Of course, these 9 articles do not represent the diversity of research already carried in this area, even though most of it dates from recent times (Jank et al. 2006; Hervieu and Purseigle 2015; Gwiazdzinski 2016; Loring 2016; Polge et al. 2018; Chia and Dulcire 2019; Cialdella et al. 2019; Joltreau and Smith 2020; Ong and Liao 2020; Rossi et al. 2020). These studies focus mainly on agricultural issues, leaving a large area of research open on food systems, which some researchers are beginning to explore (Fournier and Touzard 2014; Galliano et al. 2017). Nevertheless, these 9 articles already encompass a wide scientific horizon. They bring together a large diversity of disciplines and ways of analyzing agricultural and food models, on the one hand, and situations of coexistence, on the other. In addition, we have identified three contrasting epistemological postures adopted by the researchers. This small sampling of research, which lends itself to comparison, consists primarily of case studies, since only two articles (2, 7) propose elements of theorization of coexistence and confrontation of agricultural and food models. Indeed, there is still little theoretical work in this field (Hervieu and Purseigle 2015; Loring 2016; Dumont et al. 2020). This means there is considerable scope for new work in this area of research and we invite our ‘research friends’ to discuss existing theoretical frameworks and to propose new theoretical and conceptual perspectives.

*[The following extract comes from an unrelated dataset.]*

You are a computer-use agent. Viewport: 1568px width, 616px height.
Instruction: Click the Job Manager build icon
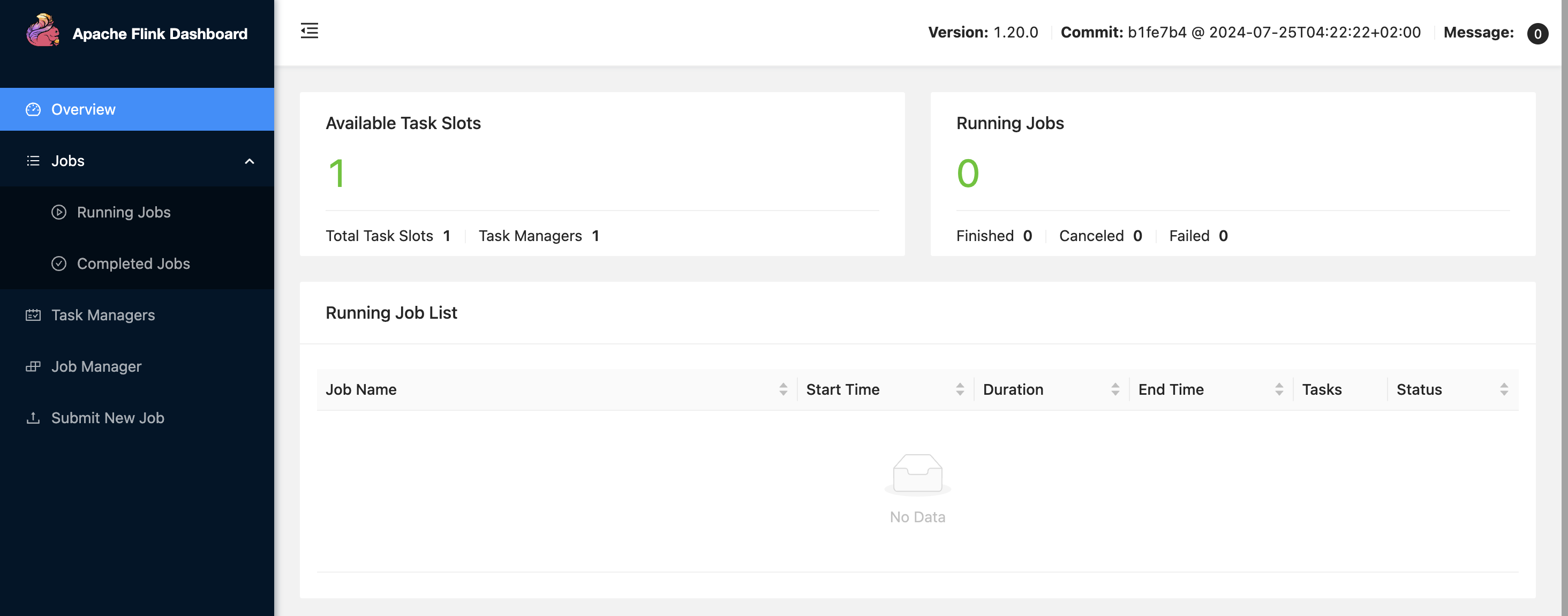33,366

As we have seen, these 9 articles emphasize the importance of considering the issues of governance, and even of management (Caron 2020 (forthcoming)), of the diversity of agricultural and food models and their coexistence, not only at the territorial level and in markets, but also in public policies, professional organizations, the research community, and training and advisory entities. Designing or planning coexistence implies an intentional management of diversity and interactions. Governing coexistence will make it possible to avoid exclusions, regulate unequal competition, optimize the heterogeneity of resources, organize transitions, ensure procedural and redistributive justice, inform controversies, and facilitate conflict mediation. Much has to be invented before methods can be found that can give concrete shape to these governance capacities.

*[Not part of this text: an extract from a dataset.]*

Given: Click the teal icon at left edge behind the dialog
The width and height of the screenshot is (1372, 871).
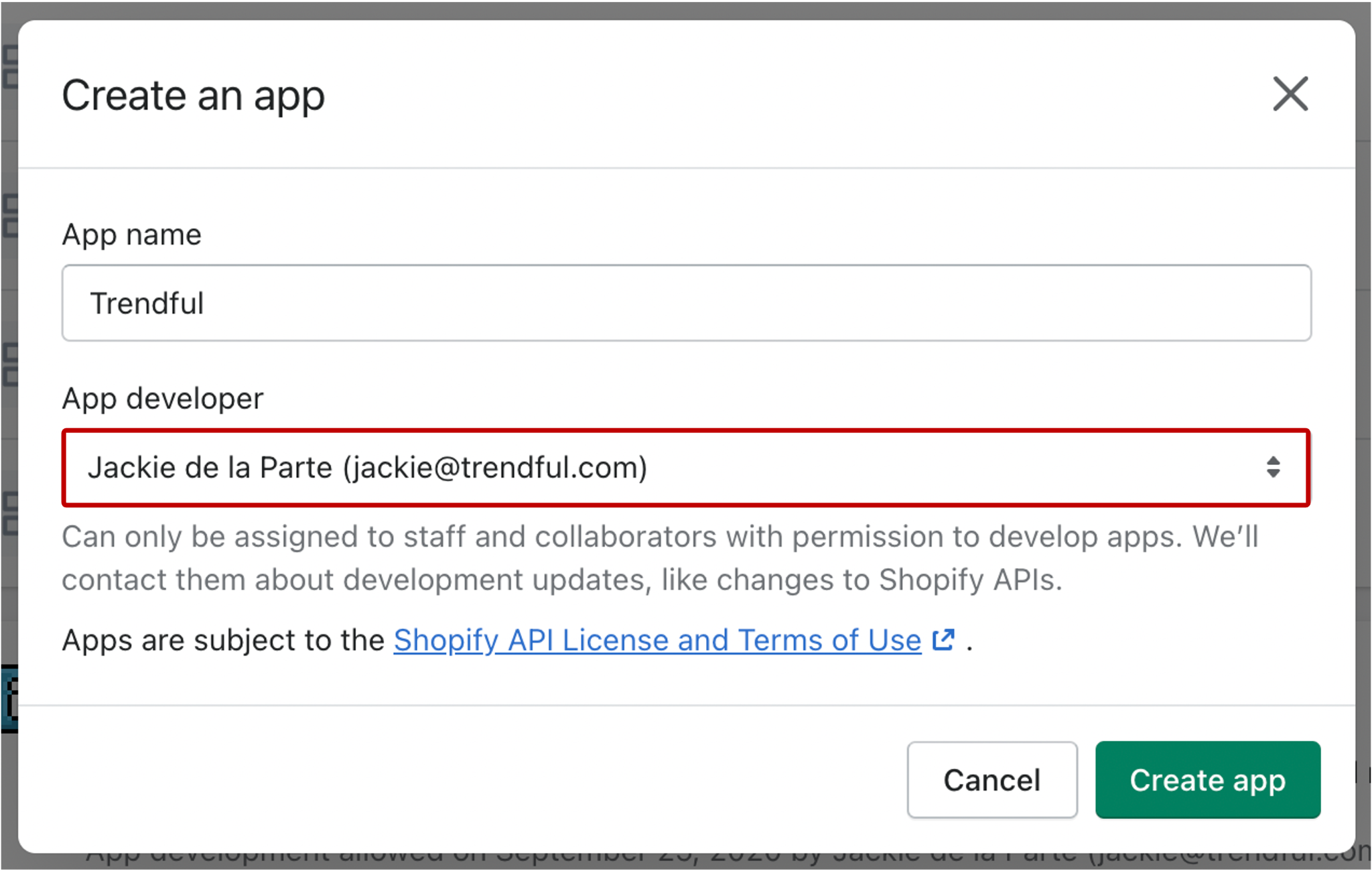Looking at the screenshot, I should coord(8,698).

Jean-Christophe Kroll (Bustos 2013) warns us that advocating for the coexistence of production models ‘to make room for everyone’ is politically very convenient. Thus, refusing to choose would amount to choosing the strongest. However, some authors (4, 7, 8, 9) show that situations of coexistence are likely to foster innovation or build up the resilience of production systems, territories, and supply chains. That said, all the authors point out the failures or the fragility of the expected benefits of coexistence. There therefore exists a vast field of research into the conditions under which situations of coexistence become conducive to sustainable development.

We hope you find this special issue a stimulating and rewarding read.